Sonntag, 19. März 2017

HMKV plant Ausstellung „Gesellschaft zur Wertschätzung des Brutalismus"

Der Hartware MedienKunstVerein (HMKV) auf der dritten Etage des Dortmunder U eröffnet am Freitag (7.4.), 19 Uhr,  die Ausstellung  „Gesellschaft zur Wertschätzung des Brutalismus / The Brutalism Appreciation Society“.

Mitte der 1950er Jahre entstand in Großbritannien der Architekturstil des „Brutalismus“. Er zeichnet sich durch Sichtbetonwände und freiliegende Baumaterialien wie Metall und Ziegel aus. Heute verschwindet er zunehmend aus dem Stadtbild, denn nach und nach werden die zumeist nicht denkmalgeschützten Gebäude abgerissen.

Gleichzeitig formieren sich Anhängergruppen – auch im Internet. Darunter ist z.B. die Facebook-Gruppe „The Brutalism Appreciation Society“ (dt. Gesellschaft zur Wertschätzung des Brutalismus), die sich für den Erhalt der städtebaulichen Zeugnisse aus den 1950er/1960er Jahren einsetzt und weltweit heute über 50.000 Mitglieder hat. Die Ausstellung Gesellschaft zur Wertschätzung des Brutalismus zeigt 21 internationale künstlerische Positionen, die sich mit dem brutalistischen Baustil der Nachkriegsmoderne auseinandersetzen sowie eine Auswahl von Beiträgen aus der namensgebenden Facebook-Gruppe.

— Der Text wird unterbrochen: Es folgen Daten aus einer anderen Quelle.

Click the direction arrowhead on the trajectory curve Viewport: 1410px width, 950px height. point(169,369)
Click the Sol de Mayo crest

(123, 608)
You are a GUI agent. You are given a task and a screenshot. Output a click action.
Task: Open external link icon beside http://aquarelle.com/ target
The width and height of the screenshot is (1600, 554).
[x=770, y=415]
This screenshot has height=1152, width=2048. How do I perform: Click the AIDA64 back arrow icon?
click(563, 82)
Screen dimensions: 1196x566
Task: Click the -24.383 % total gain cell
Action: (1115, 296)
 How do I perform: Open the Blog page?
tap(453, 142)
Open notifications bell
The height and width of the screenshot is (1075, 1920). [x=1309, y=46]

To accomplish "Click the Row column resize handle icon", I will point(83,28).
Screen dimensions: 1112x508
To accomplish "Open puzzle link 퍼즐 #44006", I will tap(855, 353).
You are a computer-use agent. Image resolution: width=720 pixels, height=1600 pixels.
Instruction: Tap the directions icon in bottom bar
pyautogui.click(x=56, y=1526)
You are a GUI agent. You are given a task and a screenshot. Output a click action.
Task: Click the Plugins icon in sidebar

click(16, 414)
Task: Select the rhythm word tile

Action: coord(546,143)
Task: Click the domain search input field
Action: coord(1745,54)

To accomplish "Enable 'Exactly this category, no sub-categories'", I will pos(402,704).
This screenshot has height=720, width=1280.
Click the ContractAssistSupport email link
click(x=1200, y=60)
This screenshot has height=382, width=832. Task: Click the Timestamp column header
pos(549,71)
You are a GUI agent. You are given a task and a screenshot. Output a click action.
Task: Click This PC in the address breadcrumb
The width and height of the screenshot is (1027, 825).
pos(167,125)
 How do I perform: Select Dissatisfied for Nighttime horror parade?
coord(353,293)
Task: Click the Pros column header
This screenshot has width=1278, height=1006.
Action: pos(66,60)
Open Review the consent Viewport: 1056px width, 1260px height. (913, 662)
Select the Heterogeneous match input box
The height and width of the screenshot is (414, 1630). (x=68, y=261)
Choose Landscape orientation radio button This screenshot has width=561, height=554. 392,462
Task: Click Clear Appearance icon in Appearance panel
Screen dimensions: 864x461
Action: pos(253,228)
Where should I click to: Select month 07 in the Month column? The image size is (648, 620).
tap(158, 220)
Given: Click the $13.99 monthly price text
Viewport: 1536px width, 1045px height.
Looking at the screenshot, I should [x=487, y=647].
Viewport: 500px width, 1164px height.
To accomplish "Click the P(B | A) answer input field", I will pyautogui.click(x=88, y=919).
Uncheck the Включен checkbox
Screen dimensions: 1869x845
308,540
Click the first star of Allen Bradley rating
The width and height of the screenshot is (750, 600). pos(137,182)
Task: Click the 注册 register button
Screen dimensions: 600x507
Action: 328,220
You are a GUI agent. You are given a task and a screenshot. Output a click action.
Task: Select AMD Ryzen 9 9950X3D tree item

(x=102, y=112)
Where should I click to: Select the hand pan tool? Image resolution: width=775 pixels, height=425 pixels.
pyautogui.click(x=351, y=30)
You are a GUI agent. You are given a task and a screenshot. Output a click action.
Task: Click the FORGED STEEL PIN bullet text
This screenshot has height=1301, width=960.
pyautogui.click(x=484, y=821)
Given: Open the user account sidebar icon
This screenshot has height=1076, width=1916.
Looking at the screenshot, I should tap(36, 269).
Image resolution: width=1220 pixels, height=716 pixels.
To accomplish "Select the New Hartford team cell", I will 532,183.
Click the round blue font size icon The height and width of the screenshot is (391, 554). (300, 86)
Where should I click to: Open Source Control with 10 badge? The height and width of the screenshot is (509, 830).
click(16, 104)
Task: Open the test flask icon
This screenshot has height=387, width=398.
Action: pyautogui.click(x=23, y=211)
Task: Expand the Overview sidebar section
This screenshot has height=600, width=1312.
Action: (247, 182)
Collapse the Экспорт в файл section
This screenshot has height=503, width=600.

Die HMKV-Ausstellung läuft parallel zur Documenta in Kassel und zu den skulptur.projekten in Münster.

Gut zu wissen: Im Februar ist der HMKV zum sechsten Mal für den ADKV-ART COLOGNE Preis für Kunstvereine nominiert worden. Wir freuen uns zusammen mit den 20 anderen Nominierten und sind gespannt auf die Preisverleihung am 28. April 2017 auf der Art Cologne. Drücken Sie uns die Daumen!

Bitte vormerken: Vom 7. Oktober 2017 – 25. Februar 2018 findet die Ausstellung SOS Brutalismus – Rettet die Betonmonster im Deutschen Architekturmuseum (DAM) in Frankfurt am Main statt. SOS Brutalismus ist ein gemeinsames Projekt des DAM und der Wüstenrot Stiftung. Erstmals wird die brutalistische Architektur zwischen 1953 und 1979 in einem weltweiten Überblick dargestellt. Die Datenbank www.SOSBrutalism.org wird unterstützt vom Online-Magazin BauNetz.